→ **Do this**
Please lay out the data below as a Markdown table with the columns Row and Line, numbering each line and leaving out blank lines. Begin at the line that has "閲覧補助 (1311, 46)" and stop after the line that has "高校入試について (958, 601)".

→ **Material provided**
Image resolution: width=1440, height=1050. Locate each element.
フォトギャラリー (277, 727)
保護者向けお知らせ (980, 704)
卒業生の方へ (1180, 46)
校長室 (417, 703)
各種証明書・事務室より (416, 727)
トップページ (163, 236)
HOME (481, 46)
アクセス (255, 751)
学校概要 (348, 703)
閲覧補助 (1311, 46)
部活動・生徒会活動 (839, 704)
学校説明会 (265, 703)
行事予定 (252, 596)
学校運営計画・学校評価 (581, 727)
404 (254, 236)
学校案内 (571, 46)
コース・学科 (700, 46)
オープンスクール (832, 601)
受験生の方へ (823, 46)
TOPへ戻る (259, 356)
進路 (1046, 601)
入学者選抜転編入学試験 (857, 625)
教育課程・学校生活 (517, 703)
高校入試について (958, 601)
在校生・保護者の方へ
---
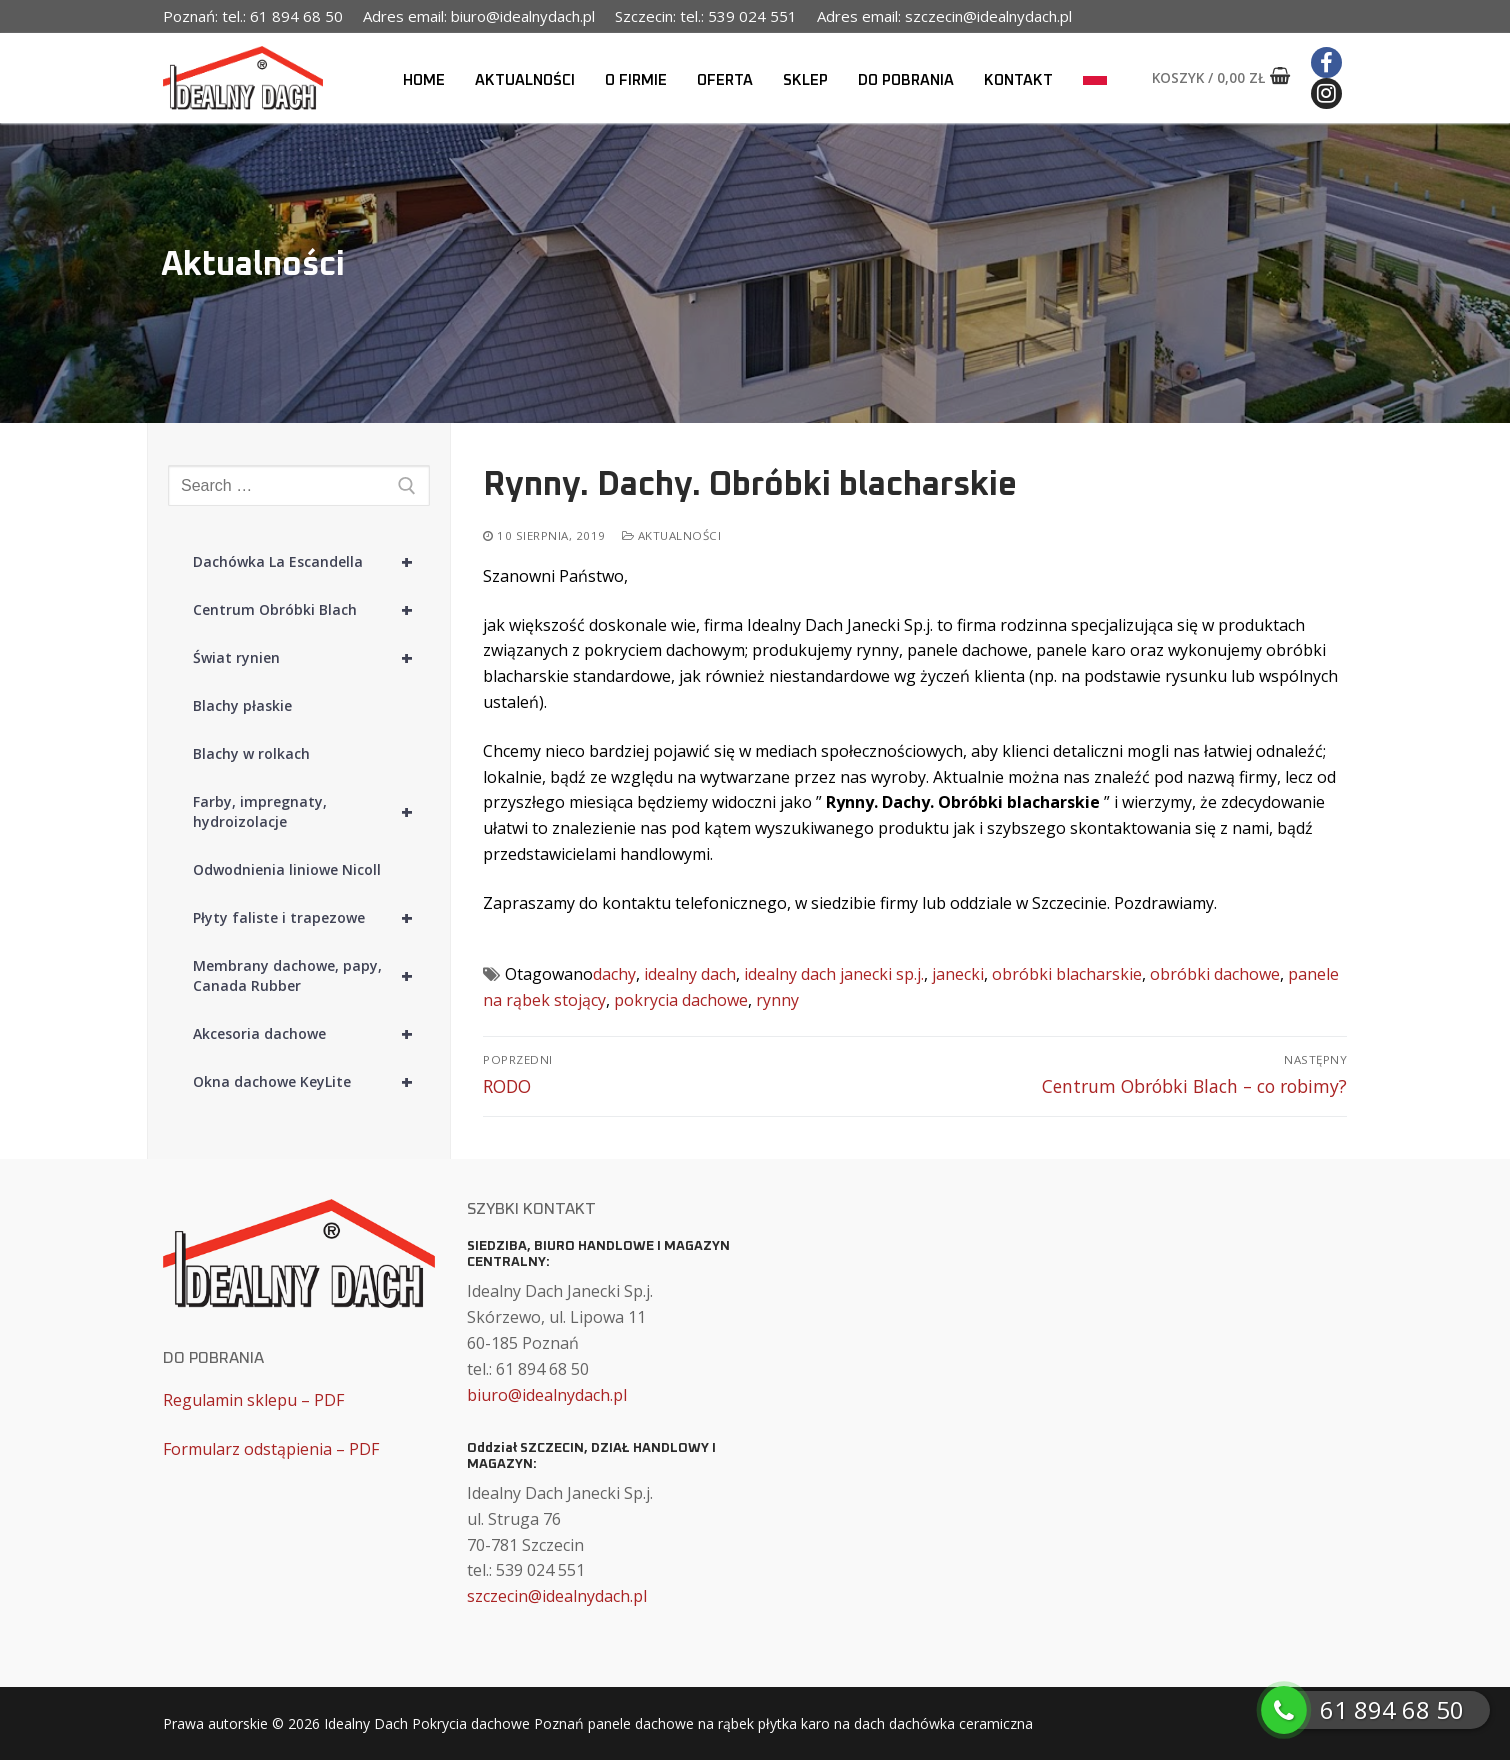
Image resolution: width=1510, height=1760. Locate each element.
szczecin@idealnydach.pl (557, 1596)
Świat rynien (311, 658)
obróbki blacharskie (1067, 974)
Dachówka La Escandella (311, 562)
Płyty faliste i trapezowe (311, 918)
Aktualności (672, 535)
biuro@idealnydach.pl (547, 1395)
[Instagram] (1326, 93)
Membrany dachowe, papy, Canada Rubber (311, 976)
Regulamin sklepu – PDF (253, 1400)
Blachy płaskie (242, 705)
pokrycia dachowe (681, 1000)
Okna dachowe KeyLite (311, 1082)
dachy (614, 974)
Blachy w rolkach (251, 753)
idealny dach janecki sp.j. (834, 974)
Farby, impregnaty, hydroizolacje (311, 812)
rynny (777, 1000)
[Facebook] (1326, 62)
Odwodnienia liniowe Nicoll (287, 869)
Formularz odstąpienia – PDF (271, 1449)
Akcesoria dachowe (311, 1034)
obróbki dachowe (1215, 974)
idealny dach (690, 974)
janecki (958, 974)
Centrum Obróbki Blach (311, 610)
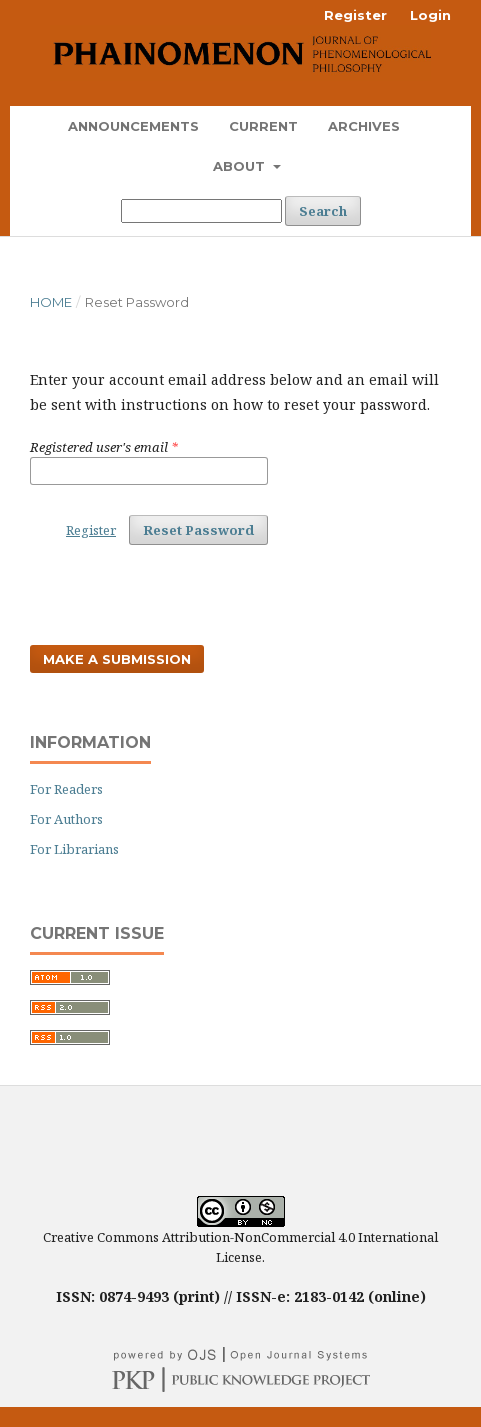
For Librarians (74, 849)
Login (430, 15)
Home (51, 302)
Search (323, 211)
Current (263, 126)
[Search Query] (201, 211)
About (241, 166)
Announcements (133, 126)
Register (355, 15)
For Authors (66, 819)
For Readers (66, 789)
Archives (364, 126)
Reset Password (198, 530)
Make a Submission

→ **Output for this task**
| Row | Line |
|---|---|
| 1 | 閲覧補助 (1311, 46) |
| 2 | 部活動・生徒会活動 (839, 704) |
| 3 | 学校説明会 (265, 703) |
| 4 | 行事予定 (252, 596) |
| 5 | 学校運営計画・学校評価 (581, 727) |
| 6 | 404 (254, 236) |
| 7 | 学校案内 (571, 46) |
| 8 | コース・学科 (700, 46) |
| 9 | オープンスクール (832, 601) |
| 10 | 受験生の方へ (823, 46) |
| 11 | TOPへ戻る (259, 356) |
| 12 | 進路 (1046, 601) |
| 13 | 入学者選抜転編入学試験 (857, 625) |
| 14 | 教育課程・学校生活 (517, 703) |
| 15 | 高校入試について (958, 601) |